Above you can see that while I change directions, the camera behavior stays consistent, but still ends up behind me as I move past it and it continues looking at me, all without touching the camera controls. This behavior, combined with the ability to rotate the camera with the right analog stick when you do want/need that, make movement and camera management intuitive.
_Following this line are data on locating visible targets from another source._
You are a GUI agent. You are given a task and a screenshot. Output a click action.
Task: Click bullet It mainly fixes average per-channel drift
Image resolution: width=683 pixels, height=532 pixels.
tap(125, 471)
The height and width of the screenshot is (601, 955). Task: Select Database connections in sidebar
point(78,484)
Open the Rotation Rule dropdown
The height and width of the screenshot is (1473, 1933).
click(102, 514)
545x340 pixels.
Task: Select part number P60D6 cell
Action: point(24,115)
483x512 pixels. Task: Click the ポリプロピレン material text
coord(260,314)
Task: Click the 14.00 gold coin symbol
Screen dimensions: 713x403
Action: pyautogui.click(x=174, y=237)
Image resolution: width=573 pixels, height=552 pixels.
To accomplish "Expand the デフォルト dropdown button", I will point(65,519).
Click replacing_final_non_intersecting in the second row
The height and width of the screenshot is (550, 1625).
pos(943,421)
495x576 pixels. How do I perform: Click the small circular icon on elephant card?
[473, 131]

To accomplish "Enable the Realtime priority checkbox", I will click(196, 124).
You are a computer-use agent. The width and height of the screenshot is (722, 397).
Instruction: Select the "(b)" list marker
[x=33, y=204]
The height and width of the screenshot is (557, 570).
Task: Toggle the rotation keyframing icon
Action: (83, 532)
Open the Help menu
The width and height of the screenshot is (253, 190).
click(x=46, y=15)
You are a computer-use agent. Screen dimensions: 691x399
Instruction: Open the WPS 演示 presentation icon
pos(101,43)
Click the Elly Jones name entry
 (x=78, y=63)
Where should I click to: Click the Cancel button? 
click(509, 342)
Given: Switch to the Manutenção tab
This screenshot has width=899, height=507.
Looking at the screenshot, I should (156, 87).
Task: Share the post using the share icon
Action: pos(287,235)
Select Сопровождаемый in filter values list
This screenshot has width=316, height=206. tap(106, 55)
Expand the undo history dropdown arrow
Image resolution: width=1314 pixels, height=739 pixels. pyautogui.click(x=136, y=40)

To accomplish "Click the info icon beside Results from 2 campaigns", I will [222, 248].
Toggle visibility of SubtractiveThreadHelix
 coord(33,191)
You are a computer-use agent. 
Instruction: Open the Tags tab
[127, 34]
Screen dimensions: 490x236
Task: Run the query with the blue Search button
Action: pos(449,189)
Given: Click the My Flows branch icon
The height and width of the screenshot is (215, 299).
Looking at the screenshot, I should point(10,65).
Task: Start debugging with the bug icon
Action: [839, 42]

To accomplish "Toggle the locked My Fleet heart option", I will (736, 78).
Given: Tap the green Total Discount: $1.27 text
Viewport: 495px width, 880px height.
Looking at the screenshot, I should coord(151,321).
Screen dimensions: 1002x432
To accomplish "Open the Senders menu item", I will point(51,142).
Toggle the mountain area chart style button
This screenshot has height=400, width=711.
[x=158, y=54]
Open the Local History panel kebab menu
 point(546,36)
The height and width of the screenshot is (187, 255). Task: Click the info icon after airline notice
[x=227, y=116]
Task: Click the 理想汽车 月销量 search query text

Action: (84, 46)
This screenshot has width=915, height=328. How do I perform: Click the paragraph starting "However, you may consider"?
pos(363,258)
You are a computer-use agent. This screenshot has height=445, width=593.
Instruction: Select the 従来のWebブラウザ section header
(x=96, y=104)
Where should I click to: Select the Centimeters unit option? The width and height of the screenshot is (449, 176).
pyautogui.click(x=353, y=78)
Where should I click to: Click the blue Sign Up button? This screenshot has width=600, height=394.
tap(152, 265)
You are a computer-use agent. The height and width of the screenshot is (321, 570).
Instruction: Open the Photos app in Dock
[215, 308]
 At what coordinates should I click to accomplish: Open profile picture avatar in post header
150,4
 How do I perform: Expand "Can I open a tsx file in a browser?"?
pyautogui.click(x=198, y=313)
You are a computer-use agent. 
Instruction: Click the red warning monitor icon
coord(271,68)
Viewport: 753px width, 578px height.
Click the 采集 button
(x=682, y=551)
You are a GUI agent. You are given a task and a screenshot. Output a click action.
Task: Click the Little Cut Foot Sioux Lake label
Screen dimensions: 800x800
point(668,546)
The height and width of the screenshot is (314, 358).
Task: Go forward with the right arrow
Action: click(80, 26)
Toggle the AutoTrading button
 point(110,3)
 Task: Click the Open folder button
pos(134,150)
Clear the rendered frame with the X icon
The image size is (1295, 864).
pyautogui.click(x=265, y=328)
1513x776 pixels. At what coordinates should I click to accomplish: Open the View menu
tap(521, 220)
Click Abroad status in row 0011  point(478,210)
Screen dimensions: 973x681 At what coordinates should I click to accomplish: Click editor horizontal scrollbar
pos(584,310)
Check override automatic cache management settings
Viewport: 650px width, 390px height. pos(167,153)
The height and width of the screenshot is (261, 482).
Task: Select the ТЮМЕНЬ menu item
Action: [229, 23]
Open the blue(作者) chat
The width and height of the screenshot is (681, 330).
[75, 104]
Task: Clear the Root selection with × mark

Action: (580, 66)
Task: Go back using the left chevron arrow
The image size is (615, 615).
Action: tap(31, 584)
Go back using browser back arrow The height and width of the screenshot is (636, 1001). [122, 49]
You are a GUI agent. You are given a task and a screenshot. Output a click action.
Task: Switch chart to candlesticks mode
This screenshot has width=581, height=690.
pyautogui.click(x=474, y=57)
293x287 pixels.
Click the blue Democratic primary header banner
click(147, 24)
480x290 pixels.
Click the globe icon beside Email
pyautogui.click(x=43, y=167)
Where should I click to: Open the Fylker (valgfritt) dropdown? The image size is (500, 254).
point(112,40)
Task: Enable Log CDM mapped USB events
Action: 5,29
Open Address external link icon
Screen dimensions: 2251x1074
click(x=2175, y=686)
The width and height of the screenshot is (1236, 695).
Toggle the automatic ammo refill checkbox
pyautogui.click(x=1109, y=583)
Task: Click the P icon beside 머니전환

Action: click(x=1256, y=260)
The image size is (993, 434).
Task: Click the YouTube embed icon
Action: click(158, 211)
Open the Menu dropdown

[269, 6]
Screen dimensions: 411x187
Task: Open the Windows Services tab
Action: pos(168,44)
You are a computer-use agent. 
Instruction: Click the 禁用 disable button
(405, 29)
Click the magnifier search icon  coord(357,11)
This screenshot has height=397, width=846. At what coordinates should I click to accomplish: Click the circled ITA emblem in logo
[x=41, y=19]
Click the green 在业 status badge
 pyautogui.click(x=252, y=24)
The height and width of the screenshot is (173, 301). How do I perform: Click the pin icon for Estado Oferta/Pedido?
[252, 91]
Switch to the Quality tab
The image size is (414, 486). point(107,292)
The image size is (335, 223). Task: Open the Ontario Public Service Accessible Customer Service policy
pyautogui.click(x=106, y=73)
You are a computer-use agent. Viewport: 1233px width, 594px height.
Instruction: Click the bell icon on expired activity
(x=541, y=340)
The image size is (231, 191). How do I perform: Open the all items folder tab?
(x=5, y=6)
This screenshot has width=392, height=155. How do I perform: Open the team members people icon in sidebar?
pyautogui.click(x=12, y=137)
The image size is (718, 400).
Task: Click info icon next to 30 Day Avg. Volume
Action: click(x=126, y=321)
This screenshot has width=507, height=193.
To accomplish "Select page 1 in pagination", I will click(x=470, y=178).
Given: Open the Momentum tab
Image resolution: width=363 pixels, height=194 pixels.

In addition, the player angle, camera position, and camera look at position are all lerped, although fairly subtly, to avoid any jagged movement. This helps keep the camera stable when landing from jumps or walking up and down ramps.
Audio
Last year marked my move into native web audio, although with the shell of a small synth engine I heavily modified. This was nice as it was easy to see how to make new instruments. However, this came at a size cost, and this year I replaced the synth with just a couple helper functions like an ASDR envelope function. While there is certainly a learning curve here, web audio works like a very powerful modular synth, so you can make a ton of amazing sounds. I think this year I nailed the cat sound!
Here's my cat "meow":
const osc = new OscillatorNode(audioContext, { frequency: 700, type: 'sawtooth' });
const gain = new GainNode(audioContext, { gain: 0 });
const wah = new BiquadFilterNode(audioContext, { type: 'lowpass', frequency: 2200, Q: 8 });
osc.frequency.setValueAtTime(700, audioContext.currentTime + 0.15);
osc.frequency.linearRampToValueAtTime(500, audioContext.currentTime + 0.7);
osc.frequency.linearRampToValueAtTime(900, audioContext.currentTime + 0.9);
gain.gain.linearRampToValueAtTime(0.6, audioContext.currentTime + 0.2);
gain.gain.linearRampToValueAtTime(0.4, audioContext.currentTime + 0.3);
gain.gain.linearRampToValueAtTime(0, audioContext.currentTime + 0.8);
// Sweep the "wah"
wah.frequency.linearRampToValueAtTime(2800, audioContext.currentTime + 0.3);
wah.frequency.linearRampToValueAtTime(40, audioContext.currentTime + 1);
wah.Q.linearRampToValueAtTime(22, audioContext.currentTime + 0.5);
osc.connect(gain);
gain.connect(wah);
wah.connect(audioContext.destination);
osc.start();
osc.stop(audioContext.currentTime + 1);
Note that while the above may look like a decent amount of code, it compresses very well. As JS13k is a competition where you submit your game zipped (and in this case roadrolled before that), this is a very size efficient way of creating sounds.
Particles
This year I added a simple particle engine. The particles themselves are managed on the JavaScript side, so this system wouldn't scale to thousands of particles, but it worked well for the ~100 in the game. This kept rendering logic quite simple, and in fact each particle is rendered as a single point. This means you can't rotate the particles themselves, but you can otherwise place them however you'd like, and the rendering for this is quite small. The core rendering of the particles is simply this in the fragment shader:
void main() {
vec4 texColor = texture(uSampler, vec3(gl_PointCoord, vDepth));
float alpha = texColor.a * vLife;
fragColor = vec4(texColor.rgb, alpha);
}
The vertex shader simply multiplies the positions by the view projection and passes along the size, life, and texture depth (index).
Summary
As always, a ton more work went into the game, especially modeling out the large world with code, but hopefully this covered the more interesting technical additions for this year.